The user pattern so far looks split by task:
- HamelHusain's plugin experiment said the model felt jagged, strong for code review but weaker for frontend work.
- emollick's 30-minute run report described long waits and underwhelming real-use performance.
- rohanpaul_ai's Atomic test summary credited Fugu with the best visual polish in a complex app build.
Cost and transparency became day-one objections
The loudest technical criticism is not that orchestration exists. It is that Sakana did not disclose enough about cost, token usage, or the mix of models behind the scorecard.
In eliebakouch's tech-report critique, eliebakouch argued that Fugu is effectively a closed orchestrator over closed models, that the report does not say how much test-time compute was spent per benchmark, and that the unnamed "Model A, B and C" setup in some use cases muddies comparison. eliebakouch's pricing question explicitly asked for per-benchmark model mix, output tokens, and task cost.
The live benchmark chatter reinforced the cost problem. According to ai_for_success's Atomic comparison, GLM 5.2 got surprisingly close to Fugu Ultra in a trading-desk build while costing roughly 17 times less. daniel_mac8's reply captured the obvious follow-up: paying more than a frontier flagship to match a frontier flagship is a hard sell unless the orchestration layer adds something concrete.
Availability started with AI Gateway and an EU block
Sakana did not just ship a paper. vercel_dev launch post announced Fugu Ultra live on AI Gateway, which made the launch immediately testable through an existing OpenAI-compatible surface.

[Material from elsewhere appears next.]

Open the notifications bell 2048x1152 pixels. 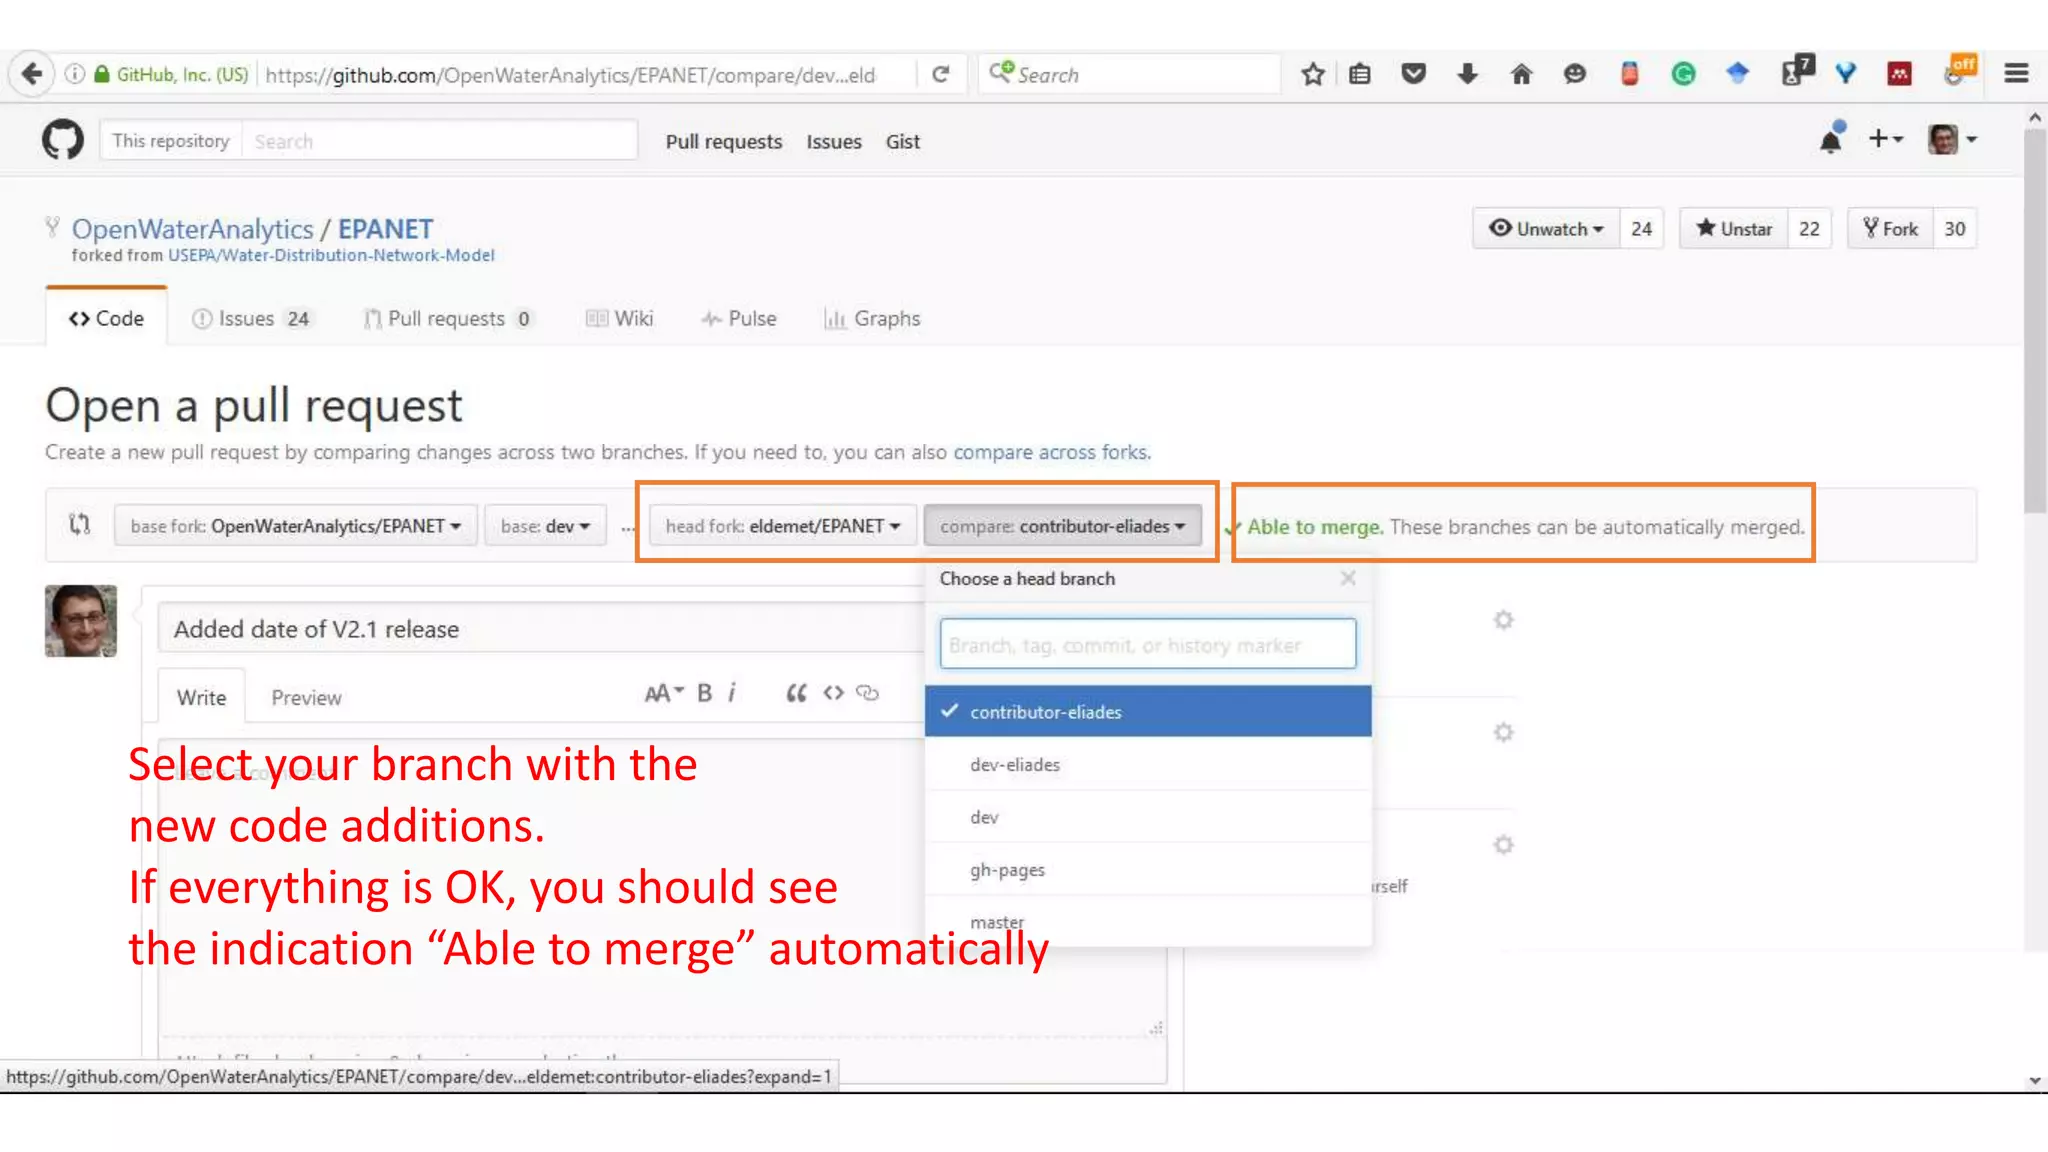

Availability was narrower than the splashy benchmark thread suggested. testingcatalog's launch summary said the API was not accessible in the EEA, and kimmonismus' region-block screenshot showed the actual error message: "Not yet available in the EU/EEA while we work toward compliance with GDPR and EU-specific regulations." That restriction became part of Sakana's day-one discourse because the company's sovereignty pitch in hardmaru's vision thread landed at the same moment some European users could not access the product at all.